Skip to main content
memvid-core exposes structured request/response types for retrieval:
use memvid_core::{AclContext, AclEnforcementMode, AskMode, AskRequest, Memvid, SearchRequest};

let mut mv = Memvid::open_read_only("notes.mv2")?;

let search = mv.search(SearchRequest {
    query: "Stardust".into(),
    top_k: 5,
    snippet_chars: 200,
    uri: None,
    scope: None,
    cursor: None,
    #[cfg(feature = "temporal_track")]
    temporal: None,
    as_of_frame: None,
    as_of_ts: None,
    no_sketch: false,
    acl_context: Some(AclContext {
        tenant_id: Some("tenant-123".into()),
        subject_id: Some("matt".into()),
        roles: vec!["finance".into()],
        group_ids: vec![],
    }),
    acl_enforcement_mode: AclEnforcementMode::Enforce,
})?;

let context_only = mv.ask(
    AskRequest {
        question: "What powers the deterministic index?".into(),
        top_k: 5,
        snippet_chars: 200,
        uri: None,
        scope: None,
        cursor: None,
        start: None,
        end: None,
        #[cfg(feature = "temporal_track")]
        temporal: None,
        context_only: true,
        mode: AskMode::Lex,
        as_of_frame: None,
        as_of_ts: None,
        adaptive: None,
        acl_context: Some(AclContext {
            tenant_id: Some("tenant-123".into()),
            subject_id: Some("matt".into()),
            roles: vec!["finance".into()],
            group_ids: vec![],
        }),
        acl_enforcement_mode: AclEnforcementMode::Enforce,
    },
    None,
)?;
  • Memvid::search(SearchRequest) performs lexical retrieval and returns a SearchResponse with the selected engine
  • Memvid::ask(AskRequest, Option<&impl VecEmbedder>) runs retrieval + optional synthesis (set context_only: true to only fetch context)
  • Memvid::vec_search_with_embedding(...) performs pure vector search when you already have a query embedding (and validates dimensions)
search() and ask() require the lex crate feature (enabled by default).

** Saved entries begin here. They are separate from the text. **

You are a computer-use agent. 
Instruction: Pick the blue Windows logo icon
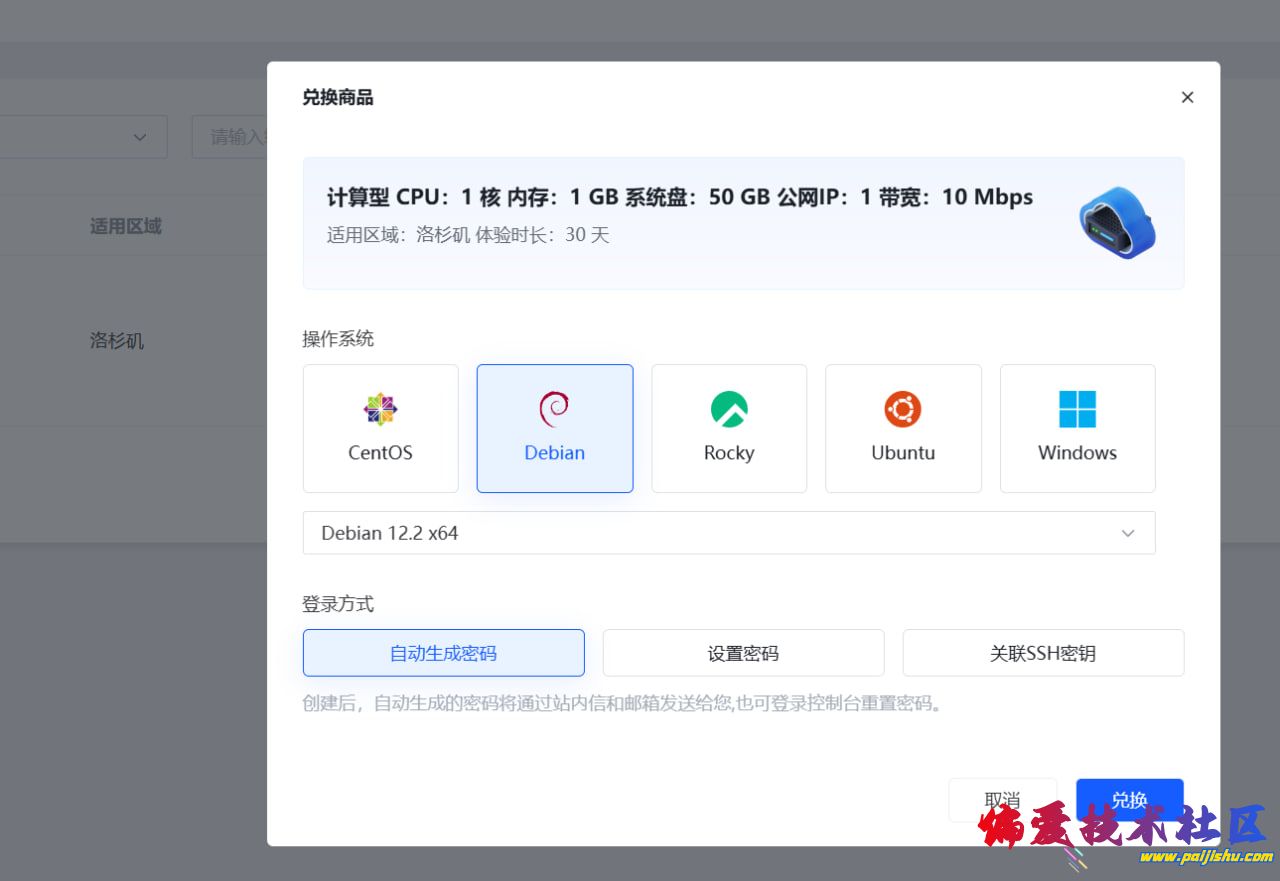(x=1077, y=409)

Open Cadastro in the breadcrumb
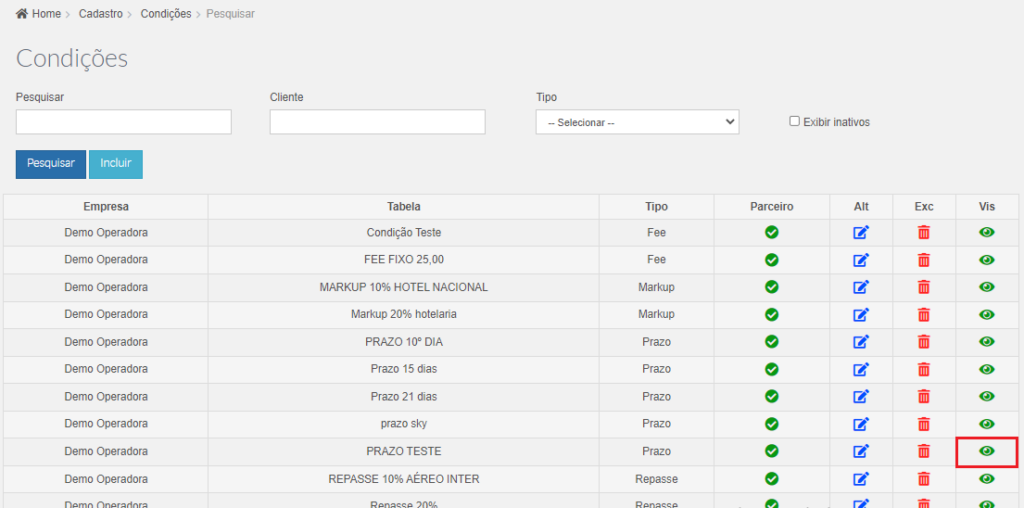101,14
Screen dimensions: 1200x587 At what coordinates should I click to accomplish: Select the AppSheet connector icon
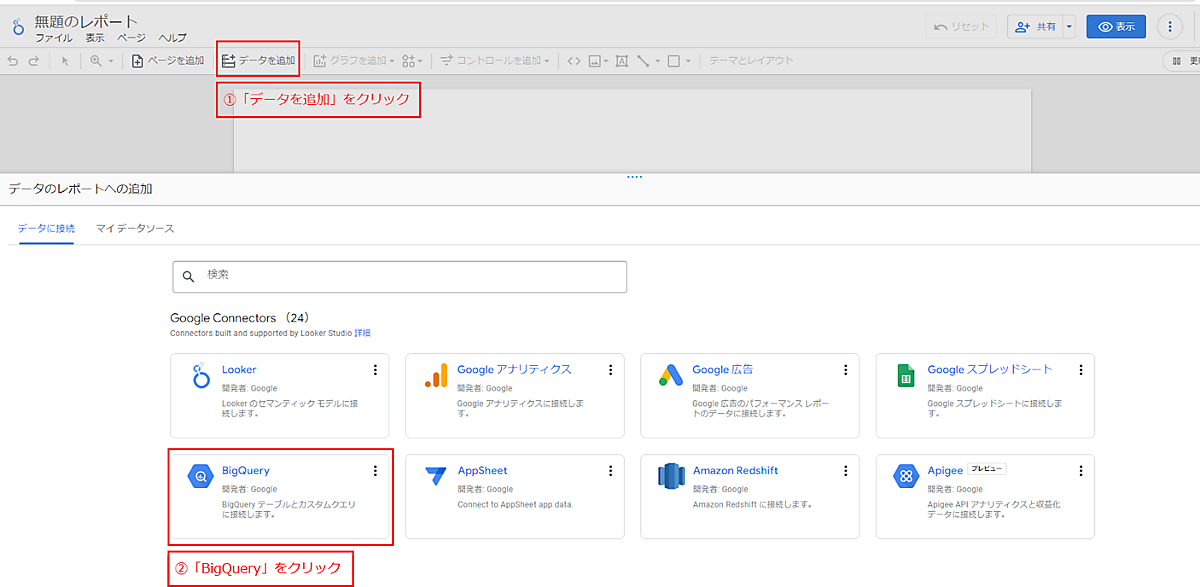coord(435,477)
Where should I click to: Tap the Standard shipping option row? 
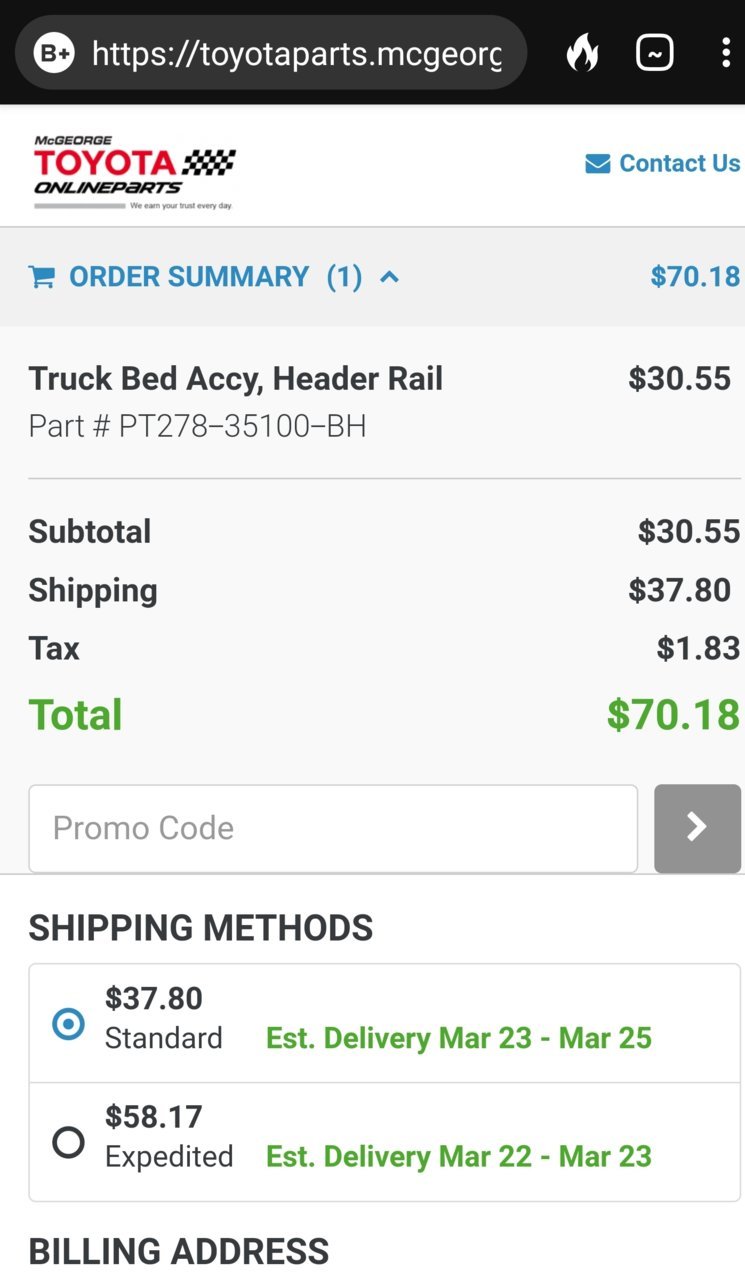(385, 1024)
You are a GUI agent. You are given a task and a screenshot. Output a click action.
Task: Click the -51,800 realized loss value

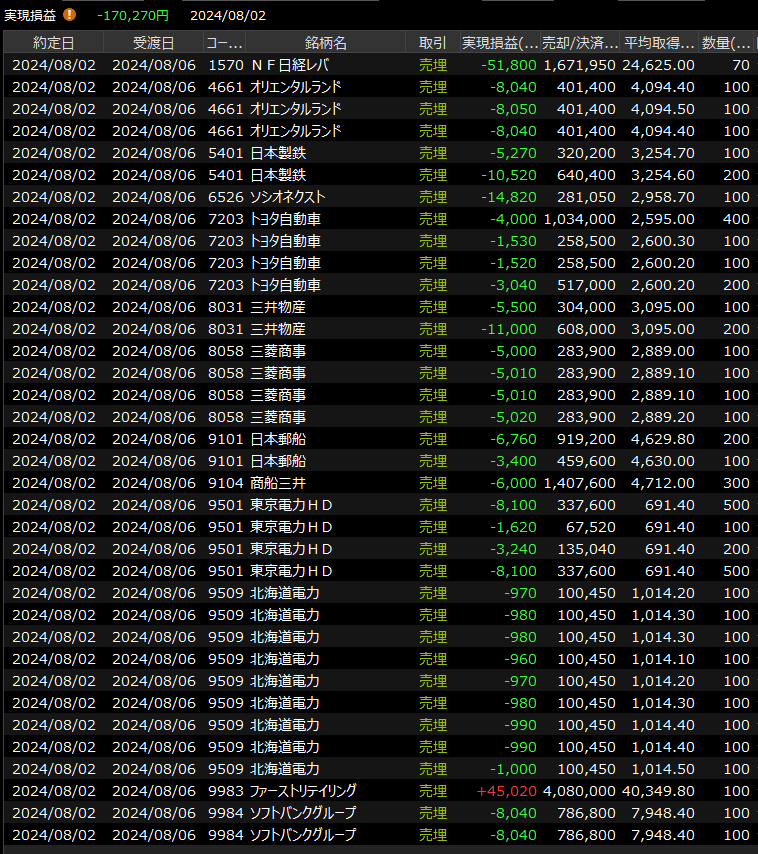point(510,65)
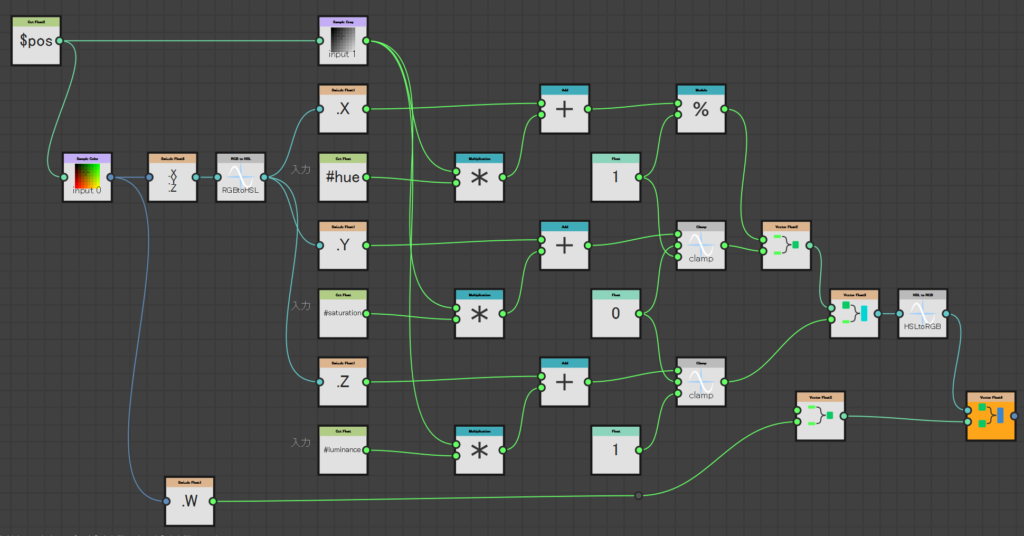
Task: Select the Vector Float3 node before HSLtoRGB
Action: tap(854, 316)
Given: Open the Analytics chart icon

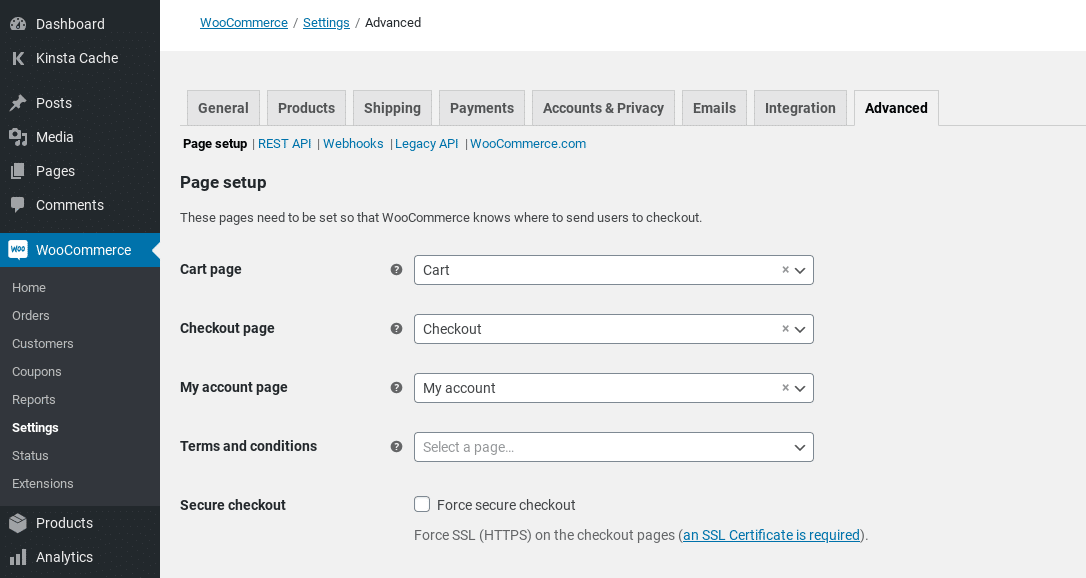Looking at the screenshot, I should (17, 557).
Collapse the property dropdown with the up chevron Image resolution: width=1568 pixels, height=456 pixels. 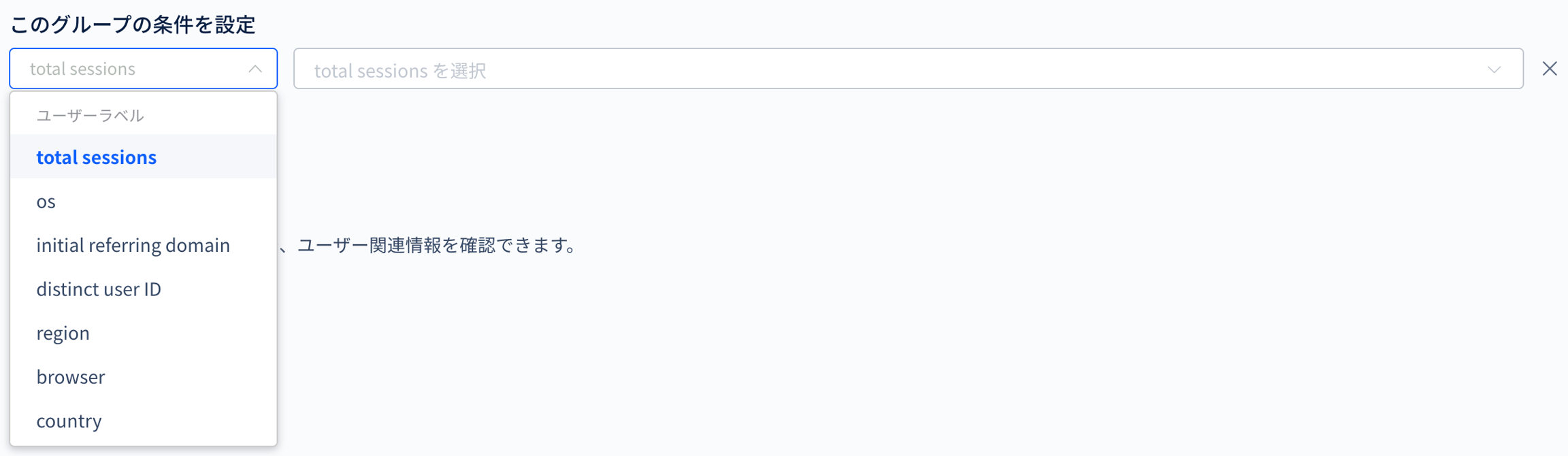coord(255,69)
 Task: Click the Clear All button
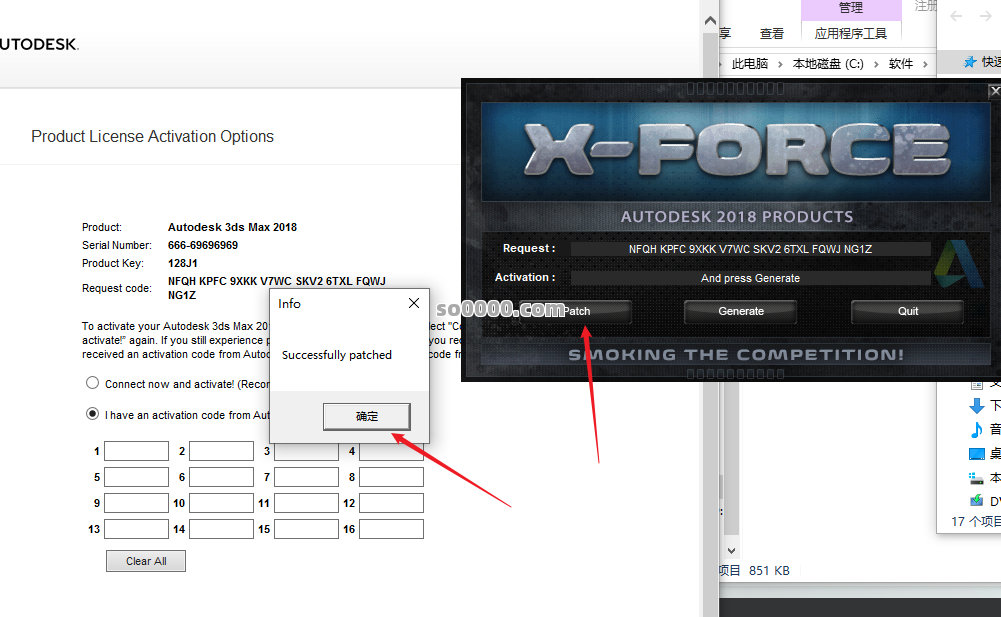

For semantic-only or hybrid ranking, pass a VecEmbedder implementation (or use vec_search_with_embedding with a precomputed query vector).

Permission-Aware Retrieval (ACL)

Use acl_context + acl_enforcement_mode to enforce tenant isolation and RBAC at retrieval time. See Permission-Aware Retrieval (ACL).
Tip: If you want to plug in an LLM, use AskResponse.retrieval.context as the prompt context and keep context_only: true in the core call.